Looking for a blog series that reviews episodic anime (or the occasional full-length movie), both old and new? Welcome to Irregular Reconnaissance.
As the name implies, the Irregular Reconnaissance scout report on anime shows is ready when it’s ready. Typically, you’ll find five shows in a single report, and at least three episodes of each have passed since the previous review.
What you won’t find are spoilers. That’s a fine line to walk at times, as the goal is very much to let you know how the anime is progressing.
Ultimately, the last two lines of each anime review tell you the same two things; where you can find the anime to watch it for yourself (geography allowing) and a quick rating.
You’re also welcome to leave your own reviews in the comments below. It’s a brand new comment system too. Stick clear of spoilers, though.

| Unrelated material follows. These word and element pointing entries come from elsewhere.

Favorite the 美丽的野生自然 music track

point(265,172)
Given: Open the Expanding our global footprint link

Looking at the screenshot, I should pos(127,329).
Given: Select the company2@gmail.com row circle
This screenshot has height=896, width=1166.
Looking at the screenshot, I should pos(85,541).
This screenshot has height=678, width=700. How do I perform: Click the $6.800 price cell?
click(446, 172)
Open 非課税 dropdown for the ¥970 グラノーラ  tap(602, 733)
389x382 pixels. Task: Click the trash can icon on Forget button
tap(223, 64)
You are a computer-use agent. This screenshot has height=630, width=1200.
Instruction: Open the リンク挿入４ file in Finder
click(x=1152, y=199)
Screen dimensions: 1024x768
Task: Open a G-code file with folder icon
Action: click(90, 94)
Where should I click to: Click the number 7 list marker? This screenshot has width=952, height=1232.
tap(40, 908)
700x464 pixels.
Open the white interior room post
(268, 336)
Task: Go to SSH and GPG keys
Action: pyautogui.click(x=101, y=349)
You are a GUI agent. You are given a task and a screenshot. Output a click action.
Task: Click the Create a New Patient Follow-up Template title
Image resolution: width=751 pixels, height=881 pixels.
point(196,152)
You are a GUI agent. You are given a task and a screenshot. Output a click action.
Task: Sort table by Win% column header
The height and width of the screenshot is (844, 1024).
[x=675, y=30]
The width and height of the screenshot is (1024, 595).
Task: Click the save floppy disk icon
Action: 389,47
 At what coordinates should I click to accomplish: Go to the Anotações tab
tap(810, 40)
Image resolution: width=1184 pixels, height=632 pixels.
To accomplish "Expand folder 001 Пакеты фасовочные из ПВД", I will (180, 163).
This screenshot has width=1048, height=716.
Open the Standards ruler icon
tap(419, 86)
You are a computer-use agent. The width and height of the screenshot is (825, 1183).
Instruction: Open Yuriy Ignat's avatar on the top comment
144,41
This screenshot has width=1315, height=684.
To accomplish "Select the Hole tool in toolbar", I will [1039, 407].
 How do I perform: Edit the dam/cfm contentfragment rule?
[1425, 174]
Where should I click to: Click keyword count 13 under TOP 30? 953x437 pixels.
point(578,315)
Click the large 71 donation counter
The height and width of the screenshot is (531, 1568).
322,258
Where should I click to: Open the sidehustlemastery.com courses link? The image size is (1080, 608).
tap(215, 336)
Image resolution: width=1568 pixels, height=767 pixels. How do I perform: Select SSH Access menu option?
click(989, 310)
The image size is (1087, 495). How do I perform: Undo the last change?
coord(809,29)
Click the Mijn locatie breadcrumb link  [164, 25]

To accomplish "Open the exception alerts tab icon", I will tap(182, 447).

In this Irregular Reconnaissance;
Boruto: Naruto Next Generations
Episodes 184 to 189
It feels like betrayal is part of the Naruto legacy, and I keep on waiting for the big shoe to drop in Naruto.
The little shoe dropped instead, and it still hurts. It’s a minor character who has joined the baddies. It’s a testament to the show’s storytelling that we know who this person is, why it matters and how the others might be feeling.
The sinister organisation that the Leaf Shinobi are up against are divided into two; Outers and Inners. It’s an excellent structure as it means those Outers can be quickly built up and then sacrificed on the altar of the plot. If they’re monsters, then that doesn’t necessarily reflect on the Inners. That is, of course, to contrast that monstrous power against the even more extraordinary abilities of the Inners.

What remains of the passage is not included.